Being a (Better) Player

There’s a fair number of blogs and videos about being a good player, or a better player or a great player.  This is merely the things that I’ve noticed in my  decades as a GM that make a player stand out (in a good way), make the game more entertaining and/or make my job as the GM easier.  It’s by no means a comprehensive or exhaustive list but these are the things I definitely always appreciate when my players do them.

This is not to say that not doing these things make you a bad player.  Being a bad player is far more about what you do do rather than what you don’t do.  Basically I think you need to work to be a bad player.

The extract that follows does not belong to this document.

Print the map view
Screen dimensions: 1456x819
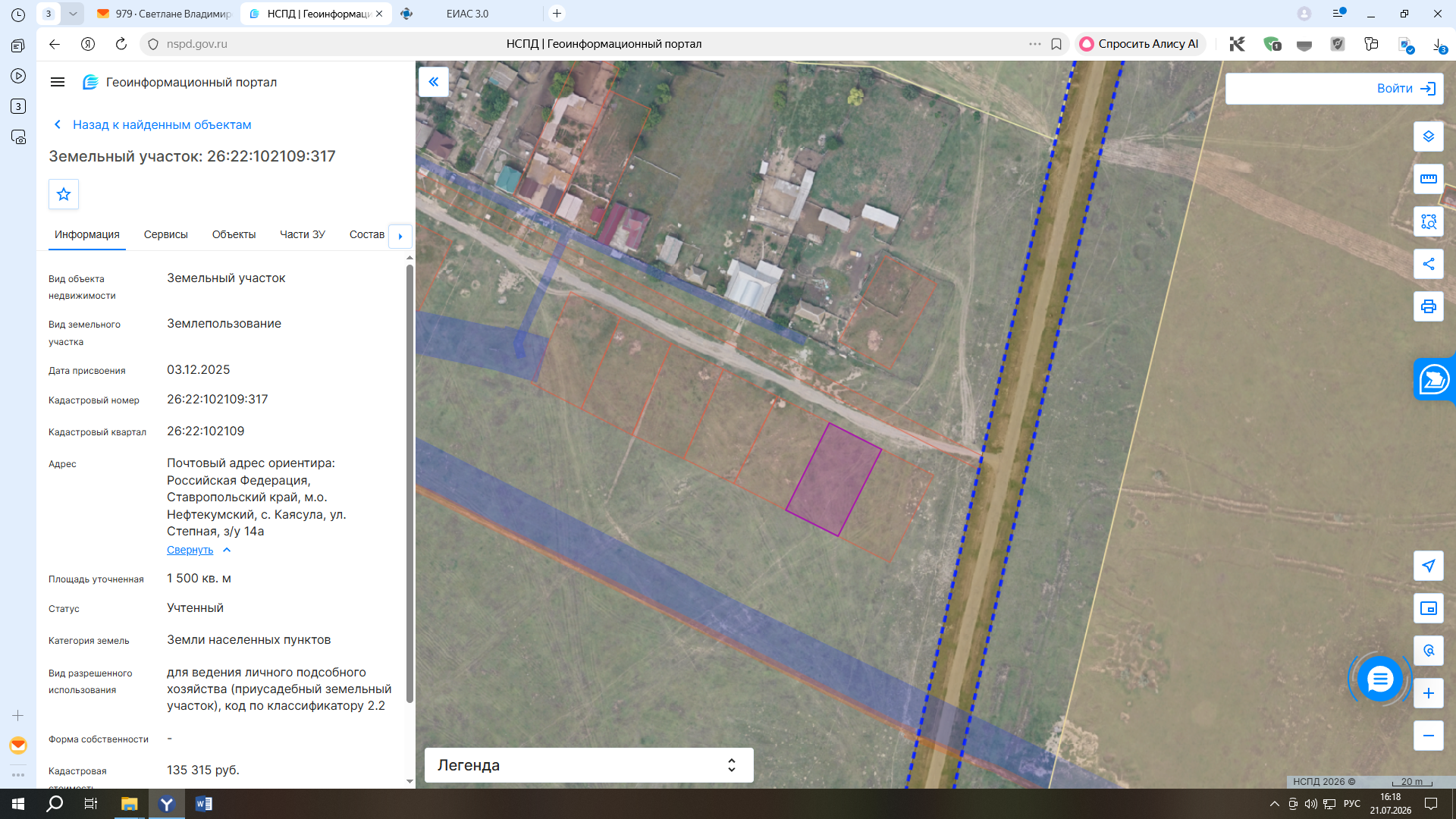(x=1428, y=306)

Character Quirks and Foibles

Ultimately I don’t mind if a character is min-maxed or designed to take advantage of combinations or whatever.  I can work around that if that’s how the table wants to play.  Just give them a personality, beyond their class/ancestry/background.  Give them quirks, give them foibles.  Little things that you can interject into a game to make them more then the numbers on a sheet.  What food do they like?  What music do they listen to?  Do they have a go to order when the party gets to the tavern?  Do they have a saying or a pattern of speech they use frequently?  Above all else though remember that those character things don’t really exist until they hit the table.  If your character grew up in a culture that is known for hot and spicy foods and they look down at simple bland tavern food – it doesn’t matter unless you bring it up in game.

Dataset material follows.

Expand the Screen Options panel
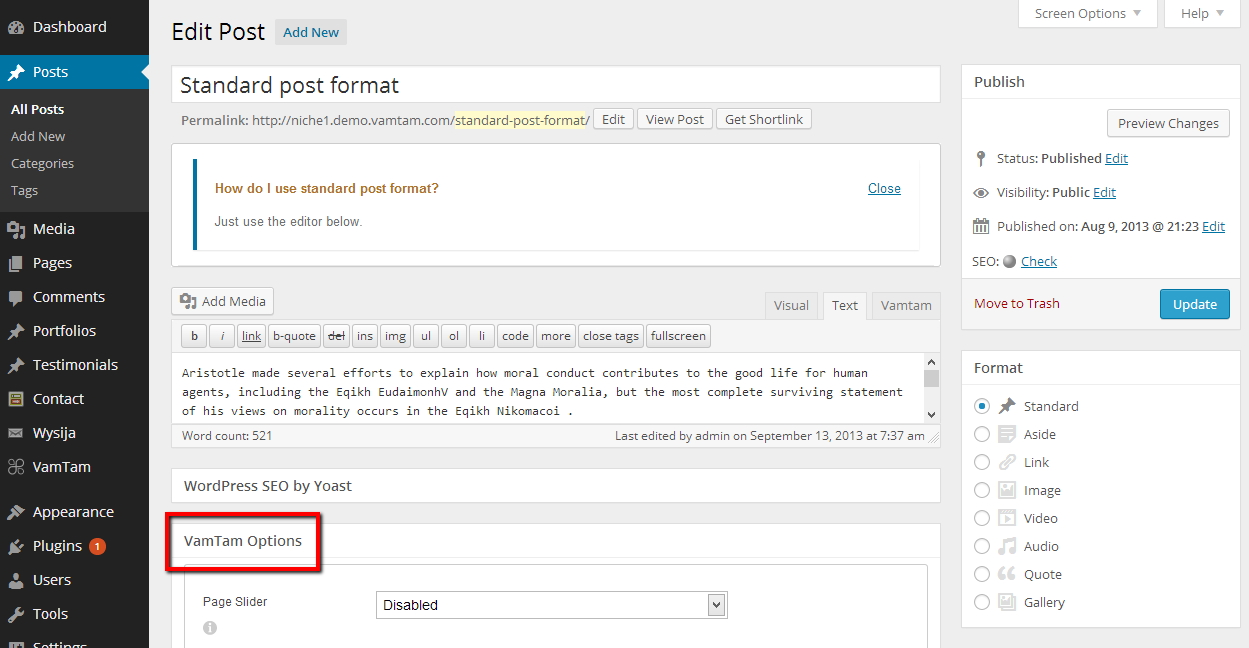 [x=1088, y=14]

Recognize the Planning Spiral

We’ve all been there.  The party needs to do a thing.  So they come up with a plan.  Then another plan.  Then another plan.  Then they circle back to the first plan.  Rinse and repeat.  Planning is good.  Over-planning is painful.  Nothing drags a game’s energy and momentum down like over planning.  Not even a shopping trip.  Not even a travel monologue.  Some games are notorious for this (Shadowrun, I’m looking at you) but it’s never good.  Being a player who recognizes the spiral and who can guide the game away from the yawning abyss of over analysis is a big thing.

Look for Adventure

Your character should have a reason to be risking their life, social standing, relationships, or something else important.   Your character is the protagonist in a story which requires you, the player, to be actively engaged in making their life interesting.  There is a big difference between a character being reluctant to adventure and having to be dragged along and the player being reluctant to adventure.  If the player is reluctant then they’re going to be looking for all the reasons for their character not to get involved.  It’s far better if the player is actively looking for reasons to have the reluctant character get involved.  If both the player and the character are reluctant then the game grinds to a halt and wheels start spinning.

Be Prepared

Knowing the rules/mechanics for your character is a huge thing.  Not only does it speed things up but it also shows to the GM that you’re interested/involved.  This extends to the game as well.  When your turn comes around or when the GM turns to you and says “what would you like to do?” be ready with a response.  If it’s combat, know what you’d like to do, even if you don’t know the mechanics you should know what your character would like to do.  If it’s a narrative scene you should be paying attention so you know what’s happening and how your character will act or react.  

Keep Notes

Keep notes on everything – NPC names, locations, factions, treasure, job offers etc.  The GM has a lot on their plate and as a campaign progress their notes can be pretty extensive to have to search back through.  If you know the name of that shopkeeper or that starship captain or that tavern the party is banned from then it makes things easier.  Another thing I’ve noticed when I take notes is that the process of actually writing it down myself rather than relying on others makes me more likely to remember it without having to check.

Try to Accept Failure

Sometimes characters are going to fail and this is a hard, hard thing to accept.  Many good and great players struggle with this, even if the failure doesn’t result in a character death.  Ideally in the game,  failure is just a pause or presents an obstacle to overcome rather than stops things cold.  Checking out of the game after failure doesn’t make the failure go away.  In my experience it actually tends to compound things as you become more prone to errors and more stressed.  Learning how to roll with failure is a crucial skill for players and GMs.

Play the Game In Front Of You

This doesn’t mean put away your phone (but yes, that too!!) but play the game the GM and other players are playing.  This should all be laid out in a session zero but if you all agreed to do an epic dungeon crawl then don’t complain about the lack of political machinations.  If you’re playing space truckers scraping by, don’t go looking for the space wizards with their laser swords.  If, in the session zero, the group decides to play a high stakes political game and that’s not for you then bow out rather than fumble through.  Not all games fit all players but you should play the game you agreed to with your full attention.